Document extract:

__________

Basically, you can set top = null in the parent page, and it behaves as you
expect -- there is no magic going on. But "top" gets reset for the iframe.

I didn't try anything more evil than that, though. I think if the parent
script did something like "while(1){}", it could "starve" the iframe of CPU
time, and it would never have the chance to change the URL.

At that point, though, I think I would just implement the toolbar as browser
chrome.

------
knightinblue
I'm pretty sure that pages loading in the diggbar iframe still count towards
your pageview numbers (your internal analytics will pick it up). Not to
mention the fact that your ads get displayed, allowing ppl to still click
them.

The whole 'Digg is making money off your content' argument is moot. They have
always made money off your content. There was never anything original on digg.
They've just decided to take it to a whole new level. Now if someone comes up
with data that shows that the diggbar lowers your revenue (which as of now, I
don't think it does) while raising theirs, then it's time to grab the
pitchforks and torches to go pay kevin rose a visit.

P.S. I just realized, another difference is with 3rd party traffic estimates.
Comscore and quantcast probably won't count those iframe pageviews. Compare
that with the traffic lost by blocking the diggbar (assuming yours is a
'diggable' site to begin with)

__________

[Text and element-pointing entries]

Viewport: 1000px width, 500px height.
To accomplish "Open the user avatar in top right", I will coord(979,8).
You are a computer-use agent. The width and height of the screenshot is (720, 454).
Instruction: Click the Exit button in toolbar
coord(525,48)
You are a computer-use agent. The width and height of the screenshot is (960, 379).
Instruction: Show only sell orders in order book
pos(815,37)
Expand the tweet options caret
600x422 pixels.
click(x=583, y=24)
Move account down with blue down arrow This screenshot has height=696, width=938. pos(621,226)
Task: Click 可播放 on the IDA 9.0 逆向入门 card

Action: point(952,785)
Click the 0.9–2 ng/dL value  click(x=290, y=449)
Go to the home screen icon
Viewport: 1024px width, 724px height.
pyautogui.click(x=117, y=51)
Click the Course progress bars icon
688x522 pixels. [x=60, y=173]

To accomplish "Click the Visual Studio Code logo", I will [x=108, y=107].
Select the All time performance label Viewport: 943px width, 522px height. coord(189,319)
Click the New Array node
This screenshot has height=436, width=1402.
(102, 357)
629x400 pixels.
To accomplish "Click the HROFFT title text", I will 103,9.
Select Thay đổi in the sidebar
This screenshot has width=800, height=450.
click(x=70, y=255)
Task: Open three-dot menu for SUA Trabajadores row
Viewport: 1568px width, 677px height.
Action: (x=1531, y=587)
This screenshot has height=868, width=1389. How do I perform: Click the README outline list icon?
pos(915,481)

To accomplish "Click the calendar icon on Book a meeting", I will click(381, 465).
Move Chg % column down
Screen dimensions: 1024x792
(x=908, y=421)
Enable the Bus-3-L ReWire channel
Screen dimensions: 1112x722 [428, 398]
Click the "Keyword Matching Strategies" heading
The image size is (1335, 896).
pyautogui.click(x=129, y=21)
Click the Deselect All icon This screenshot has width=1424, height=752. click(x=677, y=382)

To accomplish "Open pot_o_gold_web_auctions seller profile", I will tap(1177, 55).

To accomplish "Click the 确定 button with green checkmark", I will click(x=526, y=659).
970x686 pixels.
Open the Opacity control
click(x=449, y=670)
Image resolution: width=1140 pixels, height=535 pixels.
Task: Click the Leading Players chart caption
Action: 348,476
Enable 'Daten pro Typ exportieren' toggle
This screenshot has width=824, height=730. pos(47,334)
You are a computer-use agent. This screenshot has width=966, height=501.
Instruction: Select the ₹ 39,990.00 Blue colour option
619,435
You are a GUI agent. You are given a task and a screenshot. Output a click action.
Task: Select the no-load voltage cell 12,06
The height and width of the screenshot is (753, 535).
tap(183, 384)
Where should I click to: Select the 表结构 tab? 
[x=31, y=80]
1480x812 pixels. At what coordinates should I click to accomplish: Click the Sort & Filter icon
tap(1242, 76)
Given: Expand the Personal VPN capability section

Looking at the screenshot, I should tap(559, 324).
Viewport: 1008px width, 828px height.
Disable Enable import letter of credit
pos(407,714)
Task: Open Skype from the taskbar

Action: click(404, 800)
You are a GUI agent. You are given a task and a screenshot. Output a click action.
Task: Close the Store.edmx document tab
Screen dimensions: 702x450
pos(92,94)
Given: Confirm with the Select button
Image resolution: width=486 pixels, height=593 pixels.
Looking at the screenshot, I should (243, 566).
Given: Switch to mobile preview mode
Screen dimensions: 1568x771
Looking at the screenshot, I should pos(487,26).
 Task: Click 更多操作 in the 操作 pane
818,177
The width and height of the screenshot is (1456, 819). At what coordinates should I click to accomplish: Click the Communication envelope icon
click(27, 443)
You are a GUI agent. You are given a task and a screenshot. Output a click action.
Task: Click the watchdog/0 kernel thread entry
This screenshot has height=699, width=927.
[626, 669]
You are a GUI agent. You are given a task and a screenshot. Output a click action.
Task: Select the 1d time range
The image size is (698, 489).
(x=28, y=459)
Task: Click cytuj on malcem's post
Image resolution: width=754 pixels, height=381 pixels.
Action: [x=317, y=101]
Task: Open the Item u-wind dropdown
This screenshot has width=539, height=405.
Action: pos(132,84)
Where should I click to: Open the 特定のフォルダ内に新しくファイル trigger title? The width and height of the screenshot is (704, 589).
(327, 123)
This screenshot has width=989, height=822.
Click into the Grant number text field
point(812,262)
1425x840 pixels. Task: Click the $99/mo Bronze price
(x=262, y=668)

__________

What to do:
1) Translate this sentence from the diggbar thread into Spanish: "There was never anything original on digg."
2) Arrange the entries as a JSON list of strings, one string per line, from the first line of the entries through the line with "coord(525,48)". Leave out blank lines.

Answers to the exercises:
1) Nunca hubo nada original en digg.

2)
[
  "Viewport: 1000px width, 500px height.",
  "To accomplish \"Open the user avatar in top right\", I will coord(979,8).",
  "You are a computer-use agent. The width and height of the screenshot is (720, 454).",
  "Instruction: Click the Exit button in toolbar",
  "coord(525,48)"
]